**Data for this task**
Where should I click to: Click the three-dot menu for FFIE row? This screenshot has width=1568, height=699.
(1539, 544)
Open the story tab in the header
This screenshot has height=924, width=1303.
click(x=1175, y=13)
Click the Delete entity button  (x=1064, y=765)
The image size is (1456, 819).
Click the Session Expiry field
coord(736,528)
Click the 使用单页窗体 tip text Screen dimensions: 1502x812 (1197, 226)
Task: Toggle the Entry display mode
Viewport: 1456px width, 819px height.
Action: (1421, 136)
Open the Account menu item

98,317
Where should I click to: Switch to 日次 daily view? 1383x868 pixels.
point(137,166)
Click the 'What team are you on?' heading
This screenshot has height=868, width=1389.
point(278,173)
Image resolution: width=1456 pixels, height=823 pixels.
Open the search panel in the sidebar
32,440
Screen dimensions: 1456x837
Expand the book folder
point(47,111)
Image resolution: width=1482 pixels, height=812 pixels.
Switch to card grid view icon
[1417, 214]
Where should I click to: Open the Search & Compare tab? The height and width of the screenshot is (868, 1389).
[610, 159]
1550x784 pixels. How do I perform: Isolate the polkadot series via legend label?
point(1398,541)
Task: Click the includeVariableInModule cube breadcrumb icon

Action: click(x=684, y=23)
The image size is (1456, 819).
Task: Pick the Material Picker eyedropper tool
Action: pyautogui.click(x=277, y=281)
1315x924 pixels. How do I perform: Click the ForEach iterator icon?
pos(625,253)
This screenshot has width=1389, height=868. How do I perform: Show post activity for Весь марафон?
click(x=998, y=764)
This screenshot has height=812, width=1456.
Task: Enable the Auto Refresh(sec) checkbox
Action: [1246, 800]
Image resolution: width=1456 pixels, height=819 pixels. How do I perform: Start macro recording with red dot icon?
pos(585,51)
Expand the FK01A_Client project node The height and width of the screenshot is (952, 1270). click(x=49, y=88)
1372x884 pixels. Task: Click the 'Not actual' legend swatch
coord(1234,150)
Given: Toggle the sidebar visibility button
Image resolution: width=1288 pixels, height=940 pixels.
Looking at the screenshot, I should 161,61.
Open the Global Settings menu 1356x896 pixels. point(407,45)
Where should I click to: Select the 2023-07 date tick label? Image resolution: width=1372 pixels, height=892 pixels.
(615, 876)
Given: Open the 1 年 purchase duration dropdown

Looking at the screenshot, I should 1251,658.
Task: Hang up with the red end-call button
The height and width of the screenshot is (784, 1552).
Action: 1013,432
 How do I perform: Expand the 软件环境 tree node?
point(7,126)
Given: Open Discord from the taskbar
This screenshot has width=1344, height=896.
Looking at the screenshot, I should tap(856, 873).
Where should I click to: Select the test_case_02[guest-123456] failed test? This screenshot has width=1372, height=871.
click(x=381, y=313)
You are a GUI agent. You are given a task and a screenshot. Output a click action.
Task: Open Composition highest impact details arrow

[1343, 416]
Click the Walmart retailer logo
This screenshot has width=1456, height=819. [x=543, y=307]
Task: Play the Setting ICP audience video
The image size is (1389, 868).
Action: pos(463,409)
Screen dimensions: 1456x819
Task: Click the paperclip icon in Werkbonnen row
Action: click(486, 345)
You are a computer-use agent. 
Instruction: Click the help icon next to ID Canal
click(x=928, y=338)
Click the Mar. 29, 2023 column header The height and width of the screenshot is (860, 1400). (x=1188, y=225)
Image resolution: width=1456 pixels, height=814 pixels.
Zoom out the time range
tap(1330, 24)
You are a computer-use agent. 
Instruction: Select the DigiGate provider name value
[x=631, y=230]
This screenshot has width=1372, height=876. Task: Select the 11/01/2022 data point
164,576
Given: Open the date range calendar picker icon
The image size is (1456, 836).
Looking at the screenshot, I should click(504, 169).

**Try it**
Exactly how many lines of the records above contain "button"? Please state only the number.

**Task result**
3